The dazzling geometric perfection of the honeycomb, with its perfectly flat surfaces made of straight rows of elegant hexagons, compact, yet capacious enough inside to support a population of 80,000, is the product of blind instinct, the artistry of an intricate genetic program.
Every action the bees perform in building their metropolis, such as poking the cell walls in a honeycomb with their mandibles (jaws) as they form them to make sure the thickness is right, is dictated by instructions in the genes of their body cells.
The instructions were “written” by a series of rare genetic accidents occurring over millions of generations; certain accidents were preserved and passed along to the next generation because they helped the animal survive and reproduce.
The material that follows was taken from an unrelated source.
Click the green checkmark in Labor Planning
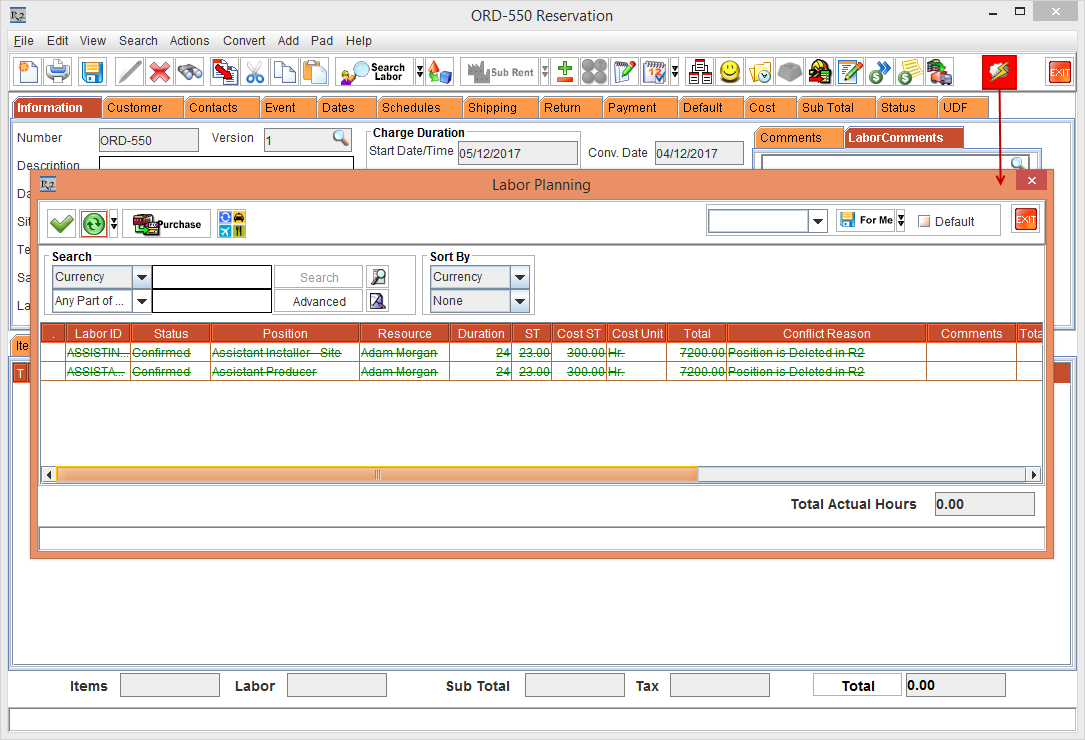 pos(62,224)
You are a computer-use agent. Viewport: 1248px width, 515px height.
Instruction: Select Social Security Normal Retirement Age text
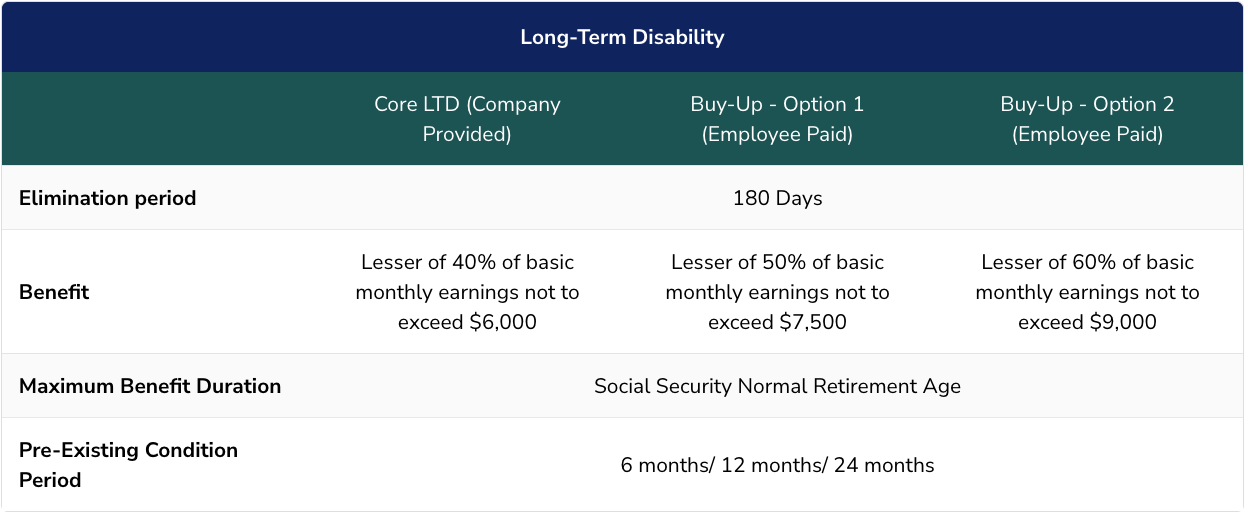tap(777, 386)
Each cell of the bee’s body contains a complete set of genes, the “blueprint” in cell language for making an entire bee. The bee gets its genes from its parents, as it is conceived.
If something happens to change the molecular structure of those donated genes, either before or shortly after conception, the instructions change, and the creature will develop or behave differently; such genetic accidents or mutations happen at random every so often. Most mutations are so catastrophic that the animal doesn’t even hatch.
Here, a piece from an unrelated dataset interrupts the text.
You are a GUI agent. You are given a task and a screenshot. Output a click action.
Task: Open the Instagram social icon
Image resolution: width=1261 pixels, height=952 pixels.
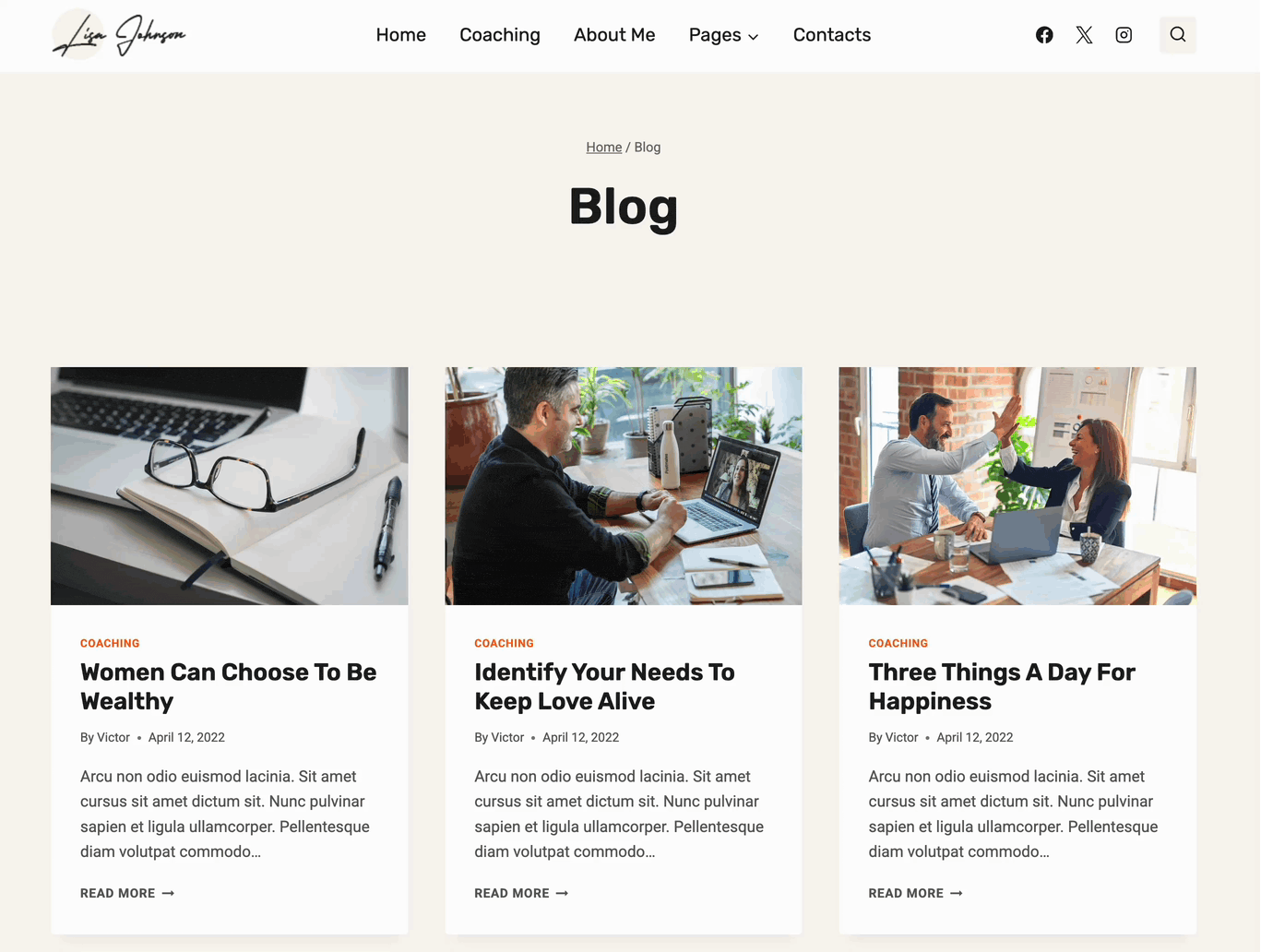1124,35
A few, however, are beneficial, giving the organism a new quality that helps it survive. When it reproduces, it passes on the “good” mutation in its genes to its offspring.
A series of genes for testing the thickness of cell walls would make worker bees much more efficient, since they would not waste wax making walls too thick, or lose hatching young when a section of thin wall collapsed.
Greater efficiency in construction would let the “mutant” bees move on to other work, producing more young, while non-mutants were repairing broken walls or making extra wax to replace what was squandered on thick walled cells. Because of their greater efficiency, the generations of wall testers would soon outproduce all others so dramatically that they would snatch up all the good food and nesting sites. After thousands or millions of generations, only wall testers would remain. A beehive is a select combination of the most successful genetic accidents in the history of bees.
But how do they build the hives so exactly once they have their genetic instructions? For example, how do the bees build the comb flat, along a single plane? The tools a worker bee uses are her own body (workers are sexually undeveloped females), raw materials from the environment, and the unseen forces of the planet Earth itself.
Experiments have shown that bees can all somehow sense the earth’s magnetic field and innately know how to make a structure turned at a certain angle to it. Thus they can all agree on which way the comb should face, with no foreman bee to tell them.
Bees can line up the hexagonal cell openings in perfect horizontal and vertical rows because every bee carries her own plumb line wherever she goes: her head. The head is attached to the neck by two pivot points, which are surrounded by bristle-like sensory hairs.
When the heavy head is pulled in any given direction by the force of gravity, the hairs on that side of the bee’s neck are tickled, so she always knows which way is “down,” and can get her bearings accordingly. Each cell is a hexagonal prism, a tube with six sides, because this is the best possible shape to hold a given volume of anything while using as little building material as possible. Furthermore, the cells are tilted back at a grade of 13 degrees, to keep the honey from running out.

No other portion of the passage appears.